【7月31日 AFP】米国で29日、ノースカロライナ(North Carolina)州の「有権者ID法」は、黒人有権者の投票制限を目的として制定されたもので無効だとする連邦控訴裁判決が出された。

 ダイアナ・モッツ(Diana Motz)連邦判事は判決文の中で、ノースカロライナ州議会が制定した有権者ID法は「5種類の方法で投票と有権者登録を制限し、その全てがアフリカ系米国人に過度に影響を及ぼしている」と述べた。モッツ判事はさらに判決文で、2013年8月にパット・マックロリー(Pat McCrory)知事(共和党)が署名して成立したこの法律には「差別的な意図がある」と指摘している。

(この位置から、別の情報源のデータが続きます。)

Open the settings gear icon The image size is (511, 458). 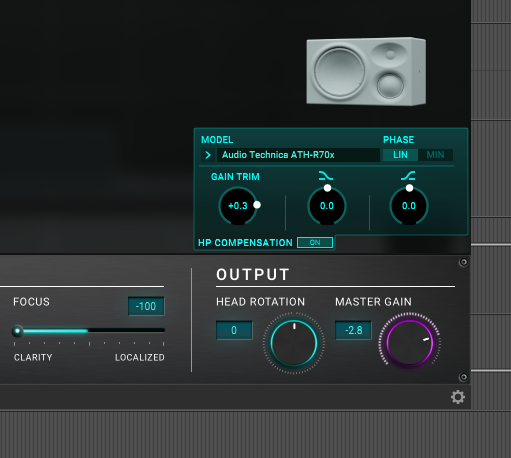click(x=458, y=397)
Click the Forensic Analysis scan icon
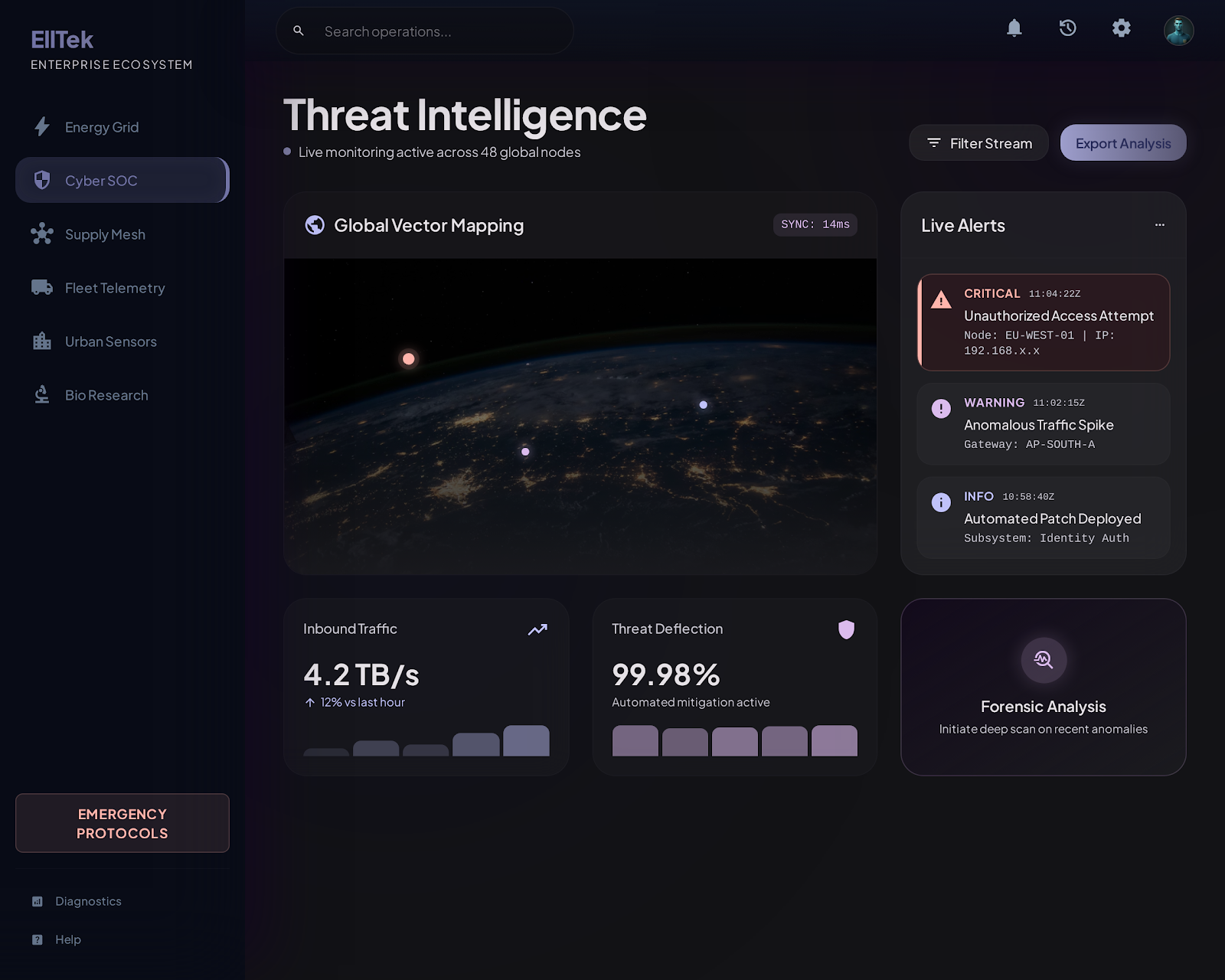The height and width of the screenshot is (980, 1225). pyautogui.click(x=1043, y=659)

 米国の投票基準は地域ごとに異なり、選挙の年には注目を集める。ノースカロライナ州などの有権者の支持が民主党と共和党の間で揺れることから「スイング・ステート」と呼ばれる州では特にそうだ。そうした中でアフリカ系米国人は何十年にもわたって民主党を支持してきたことから、政党関係者の間では共和党の州知事らはそうした有権者の投票を抑制しようとしているとの見方が多い。

 中でもノースカロライナ州の有権者ID法は2016年から投票所で写真付き身分証明書を提示するよう義務付けている。モッツ判事は判決文で「そうした身分証明書を所持していない者はアフリカ系米国人に極めて多く、アフリカ系米国人が使用する登録・投票の手段を排除し、狭めている」と指摘した。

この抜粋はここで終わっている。